Symptoms of OB are nonspecific, that is, the same clinical signs may occur in other diseases. The onset of OB begins with a slight sore throat, which is accompanied by chest discomfort and a dry cough. In this case, the body temperature rises to subfebrile or febrile levels. After a few days, the cough turns from dry to wet, that is, sputum begins to come out.

Diagnostics

First of all, it is necessary to exclude more severe diseases. An empirical or preliminary diagnosis is made based on the exclusion of other pathological conditions.

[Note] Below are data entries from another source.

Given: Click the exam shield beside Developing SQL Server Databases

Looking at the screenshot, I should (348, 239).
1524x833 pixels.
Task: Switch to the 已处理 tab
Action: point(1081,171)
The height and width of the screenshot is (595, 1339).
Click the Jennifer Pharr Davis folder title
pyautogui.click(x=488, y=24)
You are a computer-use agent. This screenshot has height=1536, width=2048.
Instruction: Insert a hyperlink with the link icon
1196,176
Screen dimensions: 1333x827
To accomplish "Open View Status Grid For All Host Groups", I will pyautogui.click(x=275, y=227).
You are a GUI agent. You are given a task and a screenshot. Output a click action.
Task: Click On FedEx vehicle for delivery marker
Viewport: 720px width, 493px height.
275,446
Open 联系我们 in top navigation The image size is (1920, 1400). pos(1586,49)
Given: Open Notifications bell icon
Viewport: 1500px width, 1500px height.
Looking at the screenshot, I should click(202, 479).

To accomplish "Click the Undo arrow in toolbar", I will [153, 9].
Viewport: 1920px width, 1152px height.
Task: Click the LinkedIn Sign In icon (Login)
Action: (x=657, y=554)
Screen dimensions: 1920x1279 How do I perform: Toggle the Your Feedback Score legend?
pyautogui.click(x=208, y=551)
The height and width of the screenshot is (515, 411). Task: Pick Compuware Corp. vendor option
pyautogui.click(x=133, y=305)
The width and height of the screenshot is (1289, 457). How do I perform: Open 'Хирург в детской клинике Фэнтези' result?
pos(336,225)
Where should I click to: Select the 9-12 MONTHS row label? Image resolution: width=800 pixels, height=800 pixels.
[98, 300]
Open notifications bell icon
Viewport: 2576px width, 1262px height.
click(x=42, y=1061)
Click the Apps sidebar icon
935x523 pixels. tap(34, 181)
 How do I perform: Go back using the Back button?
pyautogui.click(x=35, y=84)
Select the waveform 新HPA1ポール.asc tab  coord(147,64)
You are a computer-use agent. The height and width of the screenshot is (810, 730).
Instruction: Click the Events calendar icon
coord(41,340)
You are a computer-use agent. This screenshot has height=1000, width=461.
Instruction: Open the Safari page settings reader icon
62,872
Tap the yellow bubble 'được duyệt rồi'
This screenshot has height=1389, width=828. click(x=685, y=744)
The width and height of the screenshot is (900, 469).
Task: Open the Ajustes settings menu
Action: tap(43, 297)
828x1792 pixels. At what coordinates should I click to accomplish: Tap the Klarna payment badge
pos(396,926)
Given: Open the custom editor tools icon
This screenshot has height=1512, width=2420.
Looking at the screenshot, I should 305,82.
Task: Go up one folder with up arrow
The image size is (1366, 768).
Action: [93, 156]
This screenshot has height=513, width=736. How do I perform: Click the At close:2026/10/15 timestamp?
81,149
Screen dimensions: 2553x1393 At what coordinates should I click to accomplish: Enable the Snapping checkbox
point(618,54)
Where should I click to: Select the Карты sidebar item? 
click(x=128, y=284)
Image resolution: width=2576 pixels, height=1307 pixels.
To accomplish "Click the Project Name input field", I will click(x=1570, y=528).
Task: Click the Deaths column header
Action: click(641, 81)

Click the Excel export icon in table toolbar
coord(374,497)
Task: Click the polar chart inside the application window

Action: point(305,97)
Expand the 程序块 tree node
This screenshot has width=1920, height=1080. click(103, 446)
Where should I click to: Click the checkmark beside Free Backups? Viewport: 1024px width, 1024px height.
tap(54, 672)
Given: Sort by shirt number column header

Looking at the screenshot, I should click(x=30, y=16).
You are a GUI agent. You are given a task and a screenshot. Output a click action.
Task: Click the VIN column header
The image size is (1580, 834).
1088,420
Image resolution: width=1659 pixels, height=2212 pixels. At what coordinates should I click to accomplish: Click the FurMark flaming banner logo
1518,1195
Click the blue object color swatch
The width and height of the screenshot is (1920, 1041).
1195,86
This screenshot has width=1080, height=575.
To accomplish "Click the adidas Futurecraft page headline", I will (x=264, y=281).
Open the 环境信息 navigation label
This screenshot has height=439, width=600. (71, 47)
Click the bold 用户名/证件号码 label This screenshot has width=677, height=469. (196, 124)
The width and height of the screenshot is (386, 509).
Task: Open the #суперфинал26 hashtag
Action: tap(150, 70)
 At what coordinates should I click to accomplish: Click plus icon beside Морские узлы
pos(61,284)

It is indicated when an acute cough occurs that lasts no more than three weeks. In this case, the patient should not have chronic diseases of the lungs and respiratory tract in general. Therefore, most often acute bronchitis is a diagnosis of exclusion.

Laboratory diagnostics

First, a general blood test is performed - no specific changes are observed in the results. There is leukocytosis with a shift of the formula to the left. In case of bacterial etiology, bacteriological and bacterioscopic examinations of sputum are carried out.

Instrumental and additional research methods

X-ray of the lungs is performed only if pneumonia or more severe forms of pulmonary pathology are suspected. If there is no need, other studies are not carried out.

Under what conditions can a cough occur?

It often appears when mucus from the nasopharynx flows down the back wall of the throat. In addition, a dry hacking cough appears when using medications from certain groups. The occurrence of a cough may indicate a constant reflux of gastric contents into the respiratory tract, and this is gastroesophageal reflux disease (GERD). Bronchial asthma is accompanied by a cough.

It is necessary to differentiate acute bronchitis from:

• sinusitis;
• bronchial asthma;
• GERD.

Causes of prolonged cough

Undoubtedly, these are diseases of the respiratory system, which we have already touched upon. However, there are other reasons:

1. Diseases of the heart and blood vessels - heart failure, taking certain medications (ACE inhibitors, beta blockers);
2. Connective tissue diseases – effects of medications, fibrosing alveolitis;
3. Smoking;
4. Occupational diseases – asbestosis, “farmer’s lung”, occupational bronchial asthma;
5. Allergic diseases - bronchial asthma, in which shortness of breath occurs and sputum production increases. If the sputum is purulent, it is necessary to carry out a differential diagnosis with vasculitis, eosinophilic pneumonia.

When should you consult a specialist?

If persisted during etiotropic treatment, it is necessary to consult with:

• a pulmonologist to rule out pneumonia;
• a gastroenterologist so as not to miss GERD;
• To exclude pathology of the ENT organs, you should contact an otolaryngologist.

Early differential diagnosis of acute bronchitis and pneumonia

This question is quite fundamental, since the prognosis and treatment of these diseases are fundamentally different from each other. For example, for pneumonia, treatment is usually antibacterial, and for OB, it is antiviral. Timely diagnosis will lead to successful treatment much faster than late diagnosis.

When purulent sputum appears, 1 out of 10 patients is diagnosed with pneumonia.